Lattyware

We don’t need no (low-level) education.

Teaching CompSci.
A portrait photograph of Gareth Latty.
Published

Every now and then, when talking about teaching children computer science, someone comes out with something like:

All these kids today just learning Java, when I was learning we had to learn pointers and assembly. They need to teach them the low-level stuff!

This is a terrible, damaging argument. We are on the cusp of moving CompSci into the core education for students at a young age, and this is great, but it’ll mean nothing if we teach it the wrong way.

Firstly, the idea that you need to understand the low level to be a good programmer these days is simply untrue. We have got a plethora of high-level languages that are extremely effective and used widely. Modern C compilers are more efficient than a human could ever hope to be in assembly. Modern garbage collectors (not to mention the amount of memory in modern machines) make manual memory management worthless most of the time.
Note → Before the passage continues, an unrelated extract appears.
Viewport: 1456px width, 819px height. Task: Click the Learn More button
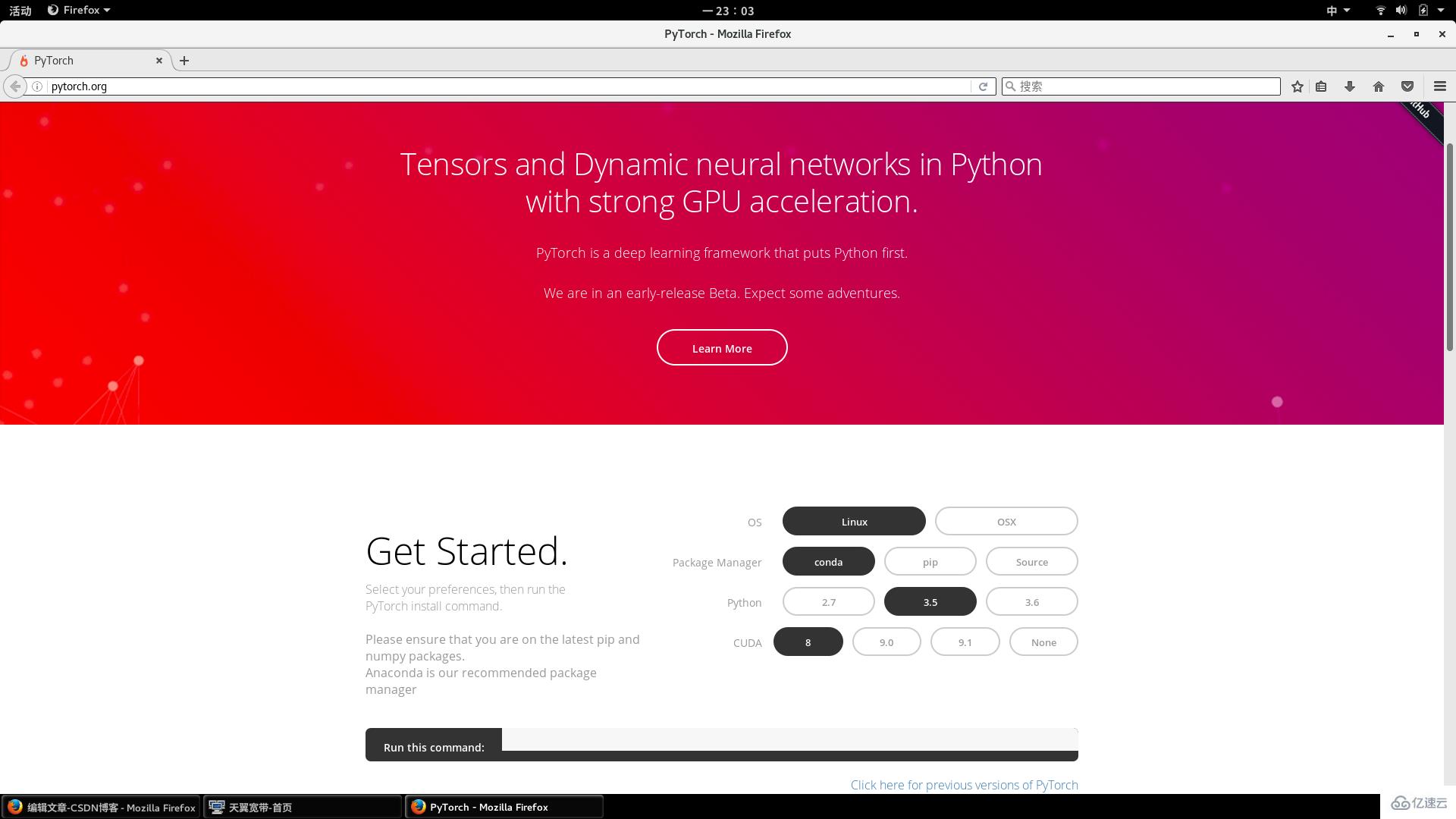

This all said, let’s assume we live in a world where you needed to know this stuff to be good. Even today we have reasons we want to know it all - if you want to make compilers, it’s probably worth knowing. The high-level languages are (complex) abstractions, and if we invoke Joel Spolsky’s ‘Law of Leaky Abstractions’:

All non-trivial abstractions, to some degree, are leaky.

We can say that sometimes we will need to understand what’s going on below the hood.

The idea that we should be starting by teaching the low level is a fast track to putting people off computer science. Sure, I found that stuff really interesting, and ate it up - but I was already hooked on CompSci. The aim of educating at a younger age is to give children an interest in it. If we begin with this stuff, they will zone out and think it’s boring.

If you were in charge of getting children interested in chemistry, would you begin by teaching them what a Mole is, or by showing them something that explodes?

Teach a child something high-level, and let them see results as soon as possible. If they can start seeing what they can do, they can start caring - and at that point, it’s easy. If a child finds something interesting, you’ll struggle to stop them learning about it.

Once they have learned the basics at a high level, you can go back and say ‘well actually, what we said about X isn’t strictly true, you see, it works like this, so actually Y’. Just like that moment where your maths teacher revealed that complex numbers exist. That kind of discovery comes with time, as it’s needed, and as they want to discover it.

When someone loves something, they seek out a depth of knowledge. If you teach them the high-level basics, not only to they get some knowledge they can actually use day-to-day, but they might get inspired to go and get the depth later.

Abstractions are our friend, they help us inspire by showing the power of what we are teaching before revealing the huge amount of knowledge required to master it. It takes the task from daunting and a huge investment in time before seeing any pay-off to being interesting and simple to begin with.

Let’s do it right, let’s give all these children a chance to discover a love for CompSci.